Publication information

Source:
New York Times
Source type: newspaper
Document type: article
Document title: “The Milburn Home”
Author(s): anonymous
City of publication: New York, New York
Date of publication: 7 September 1901
Volume number: 50
Issue number: 16121
Pagination: 6

 
Citation
“The Milburn Home.” New York Times 7 Sept. 1901 v50n16121: p. 6.
 
Transcription
full text
 
Keywords
Milburn residence; Milburn residence (visitors).
 
Named persons
George B. Cortelyou; Abraham Lincoln; Robert Todd Lincoln; Henry B. F. Macfarland [misspelled below]; Benjamin B. Odell, Jr.
 
Document


The Milburn Home

     BUFFALO, Sept. 6.—The Milburn home is on the west side of Delaware Avenue, the second house north of Ferry Street. It is a three-story dark-green brick structure of wide dimensions. It is about sixty feet from the street line, a well-kept lawn sloping to the sidewalk. A strip of lawn, a hedge, and then a driveway separate the house on the south. There is another lawn in the rear separating it from the barn. To the north is the lawn of the adjoining house.
     The President is occupying one of a suite of rooms on the second floor of the house.
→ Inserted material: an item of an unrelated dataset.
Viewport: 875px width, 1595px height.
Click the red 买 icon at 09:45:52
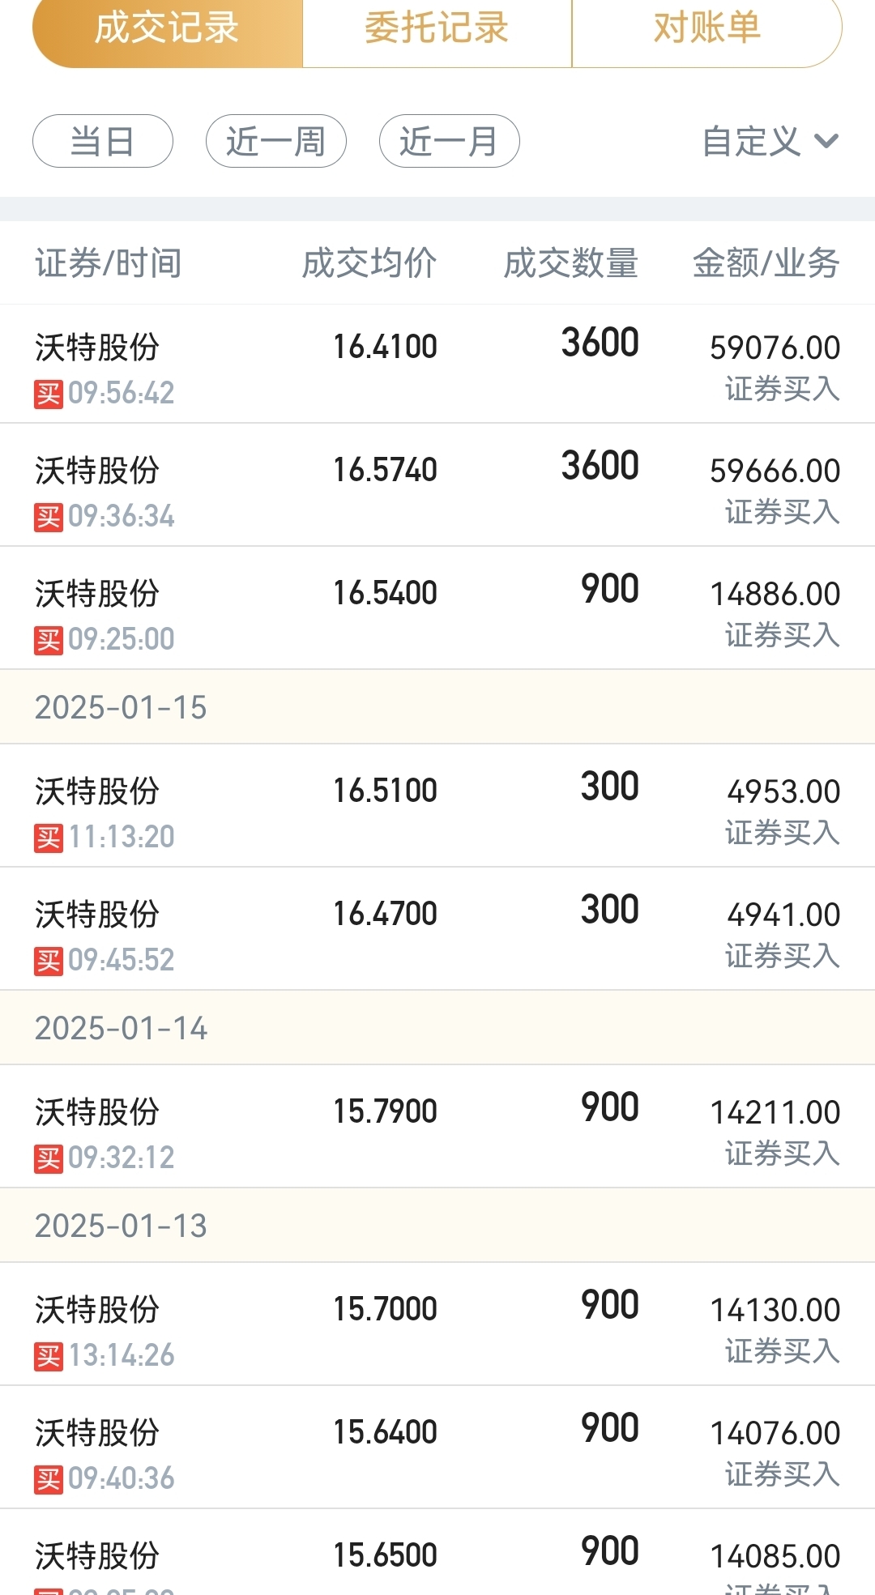(x=49, y=962)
The suite is in the northwest corner of the building. The President’s room is in the extreme northwestern corner overlooking the rear lawn of the Milburn house on the west and lawn of the house next north. The room is the one on the second floor furthest removed from either Delaware Avenue or Ferry Street.
     Many notable persons called at the house. The first of them came long before the President was brought to the home. These early ones included members of the Diplomatic Corps. Later, some time after the President had been brought into the house, Gov. Odell and his private secretary, who were in Lockport when they heard the news, called. Among other callers were Robert T. Lincoln of Chicago, son of the late President Lincoln, and H. B. F. McFarland, one of the Commissioners from the District of Columbia.
     Secretary Cortelyou said that a telegraph office would be established at once in the Milburn residence and bulletins giving the public the fullest information possible would be issued at short intervals. Telegrams poured in by the hundreds, and Secretary Cortelyou was kept busy replying to them.